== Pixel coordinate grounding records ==
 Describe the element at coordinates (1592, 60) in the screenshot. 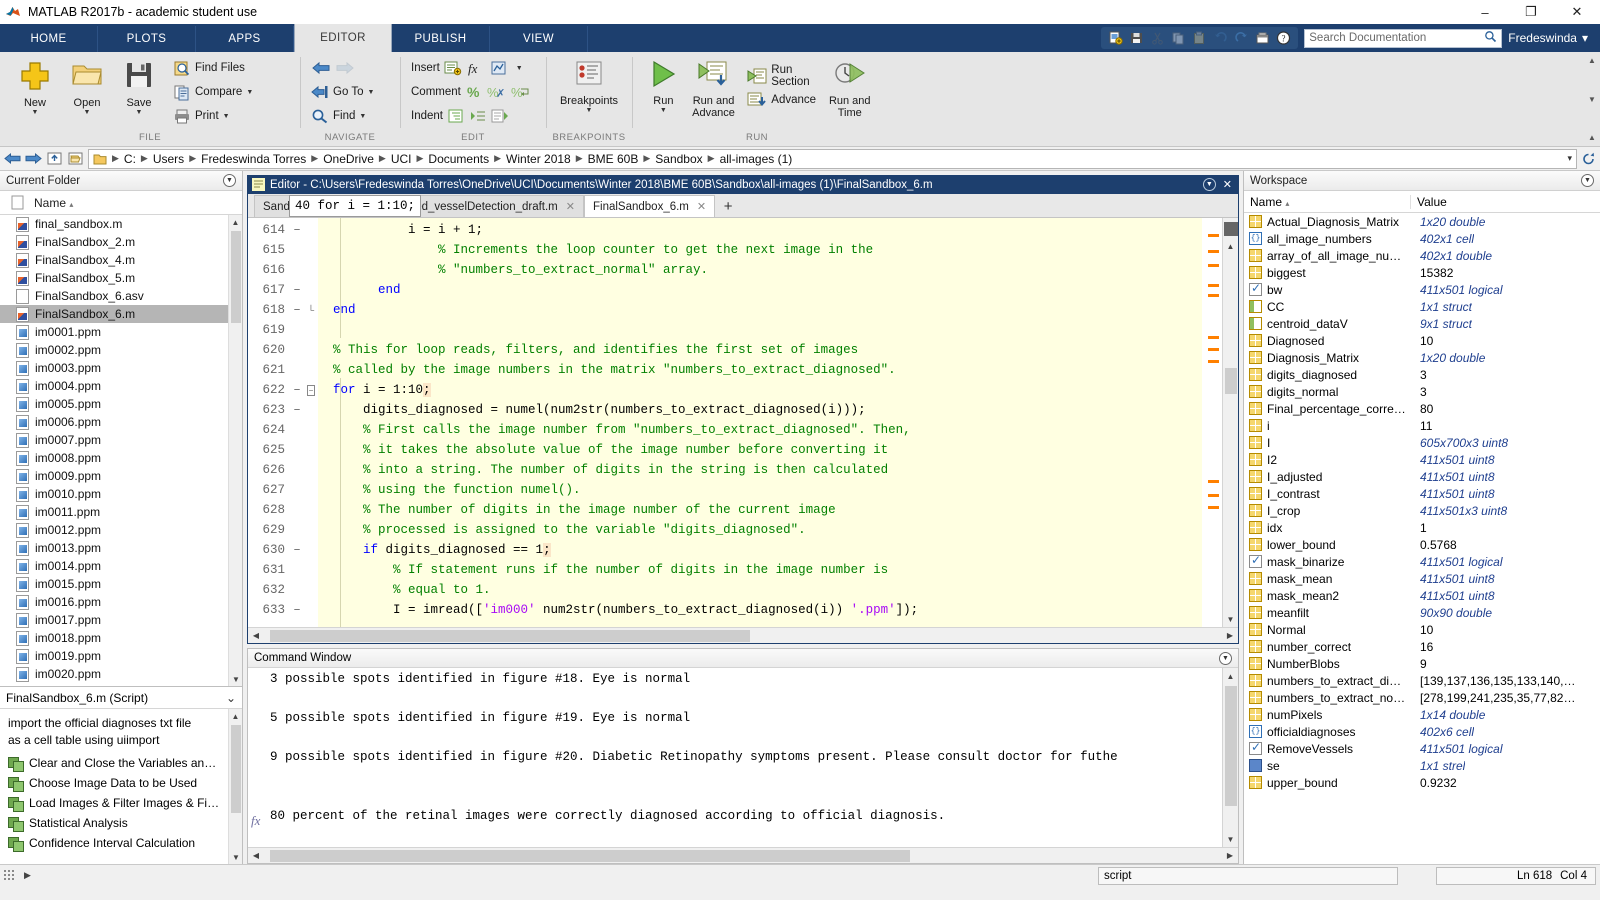

I see `chevron-up-icon: ▲` at that location.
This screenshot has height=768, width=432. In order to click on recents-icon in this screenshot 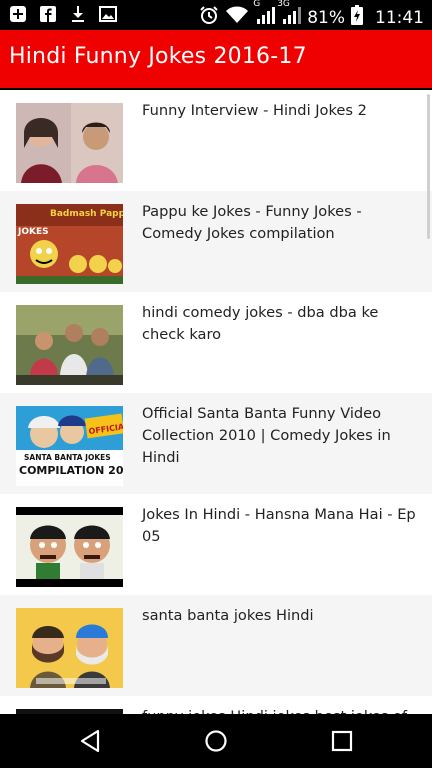, I will do `click(342, 741)`.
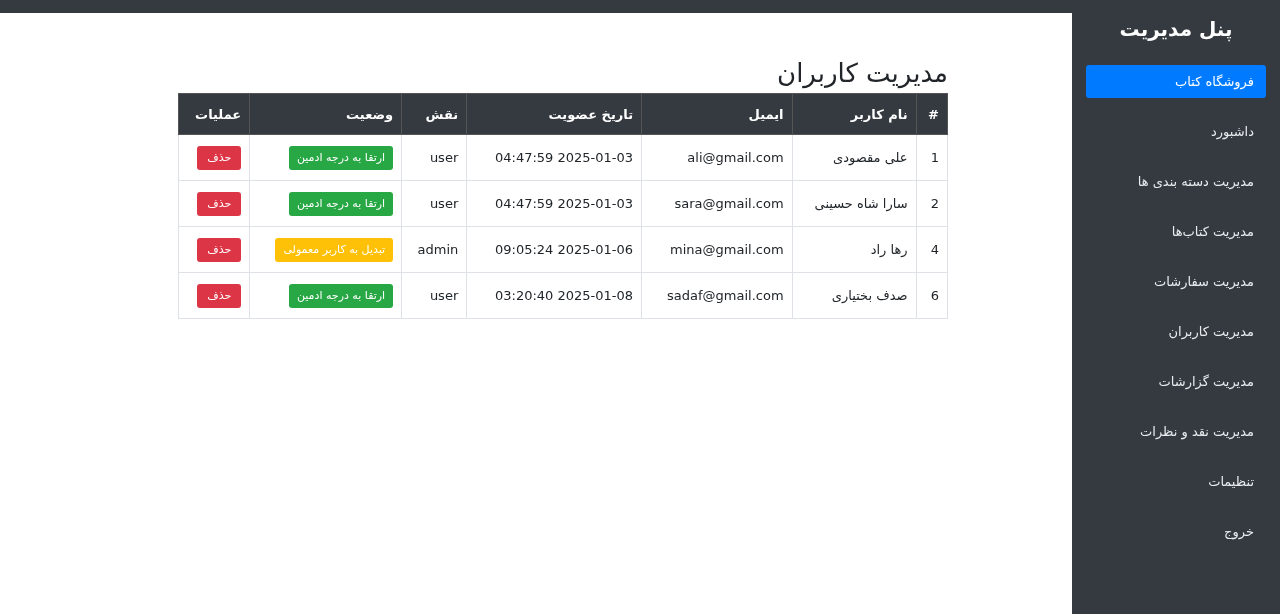 The image size is (1280, 614). I want to click on table-cell: admin, so click(434, 250).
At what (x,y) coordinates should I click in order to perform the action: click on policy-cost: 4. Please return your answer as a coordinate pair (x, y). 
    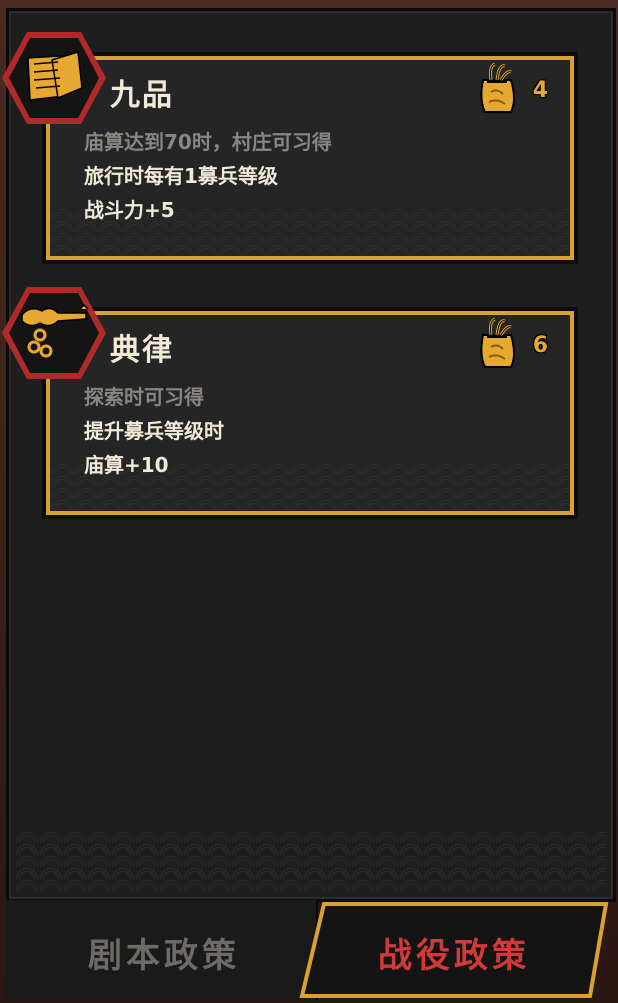
    Looking at the image, I should click on (510, 90).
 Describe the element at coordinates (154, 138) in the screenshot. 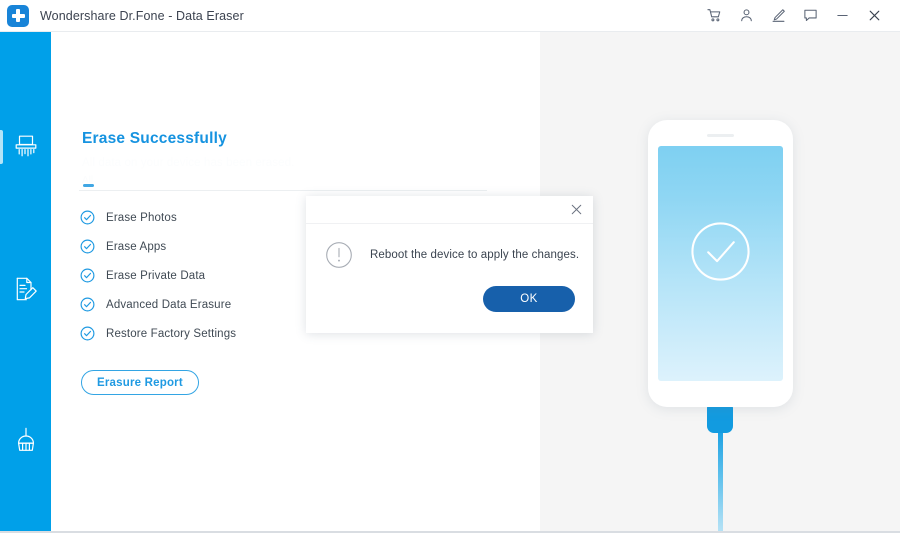

I see `page-title: Erase Successfully` at that location.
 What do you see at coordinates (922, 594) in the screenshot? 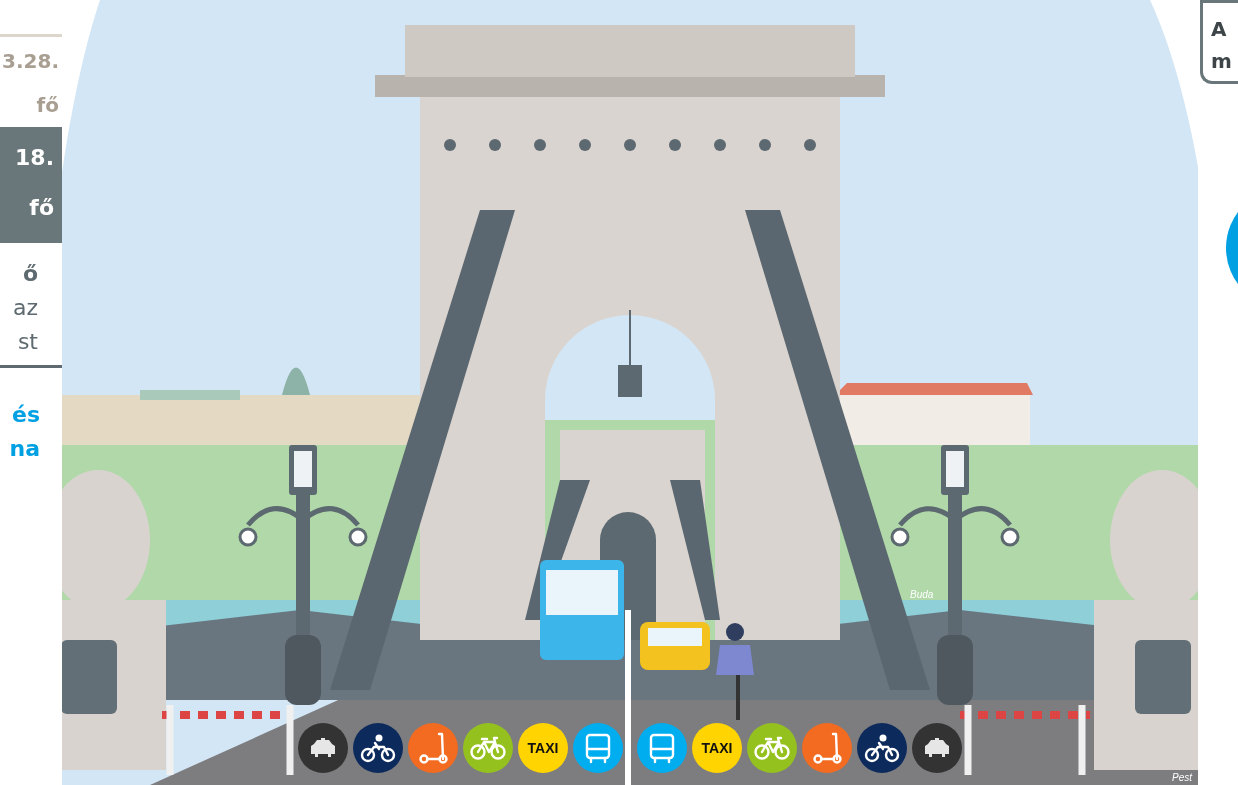
I see `bank-label: Buda` at bounding box center [922, 594].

== The problem ==
Please quote the records word for word, from the line that contains "Describe the element at coordinates (154, 138)" down to the end, leaving out the pictures.

== Response ==
 Describe the element at coordinates (154, 138) in the screenshot. 

I see `page-title: Erase Successfully` at that location.
 What do you see at coordinates (922, 594) in the screenshot? 
I see `bank-label: Buda` at bounding box center [922, 594].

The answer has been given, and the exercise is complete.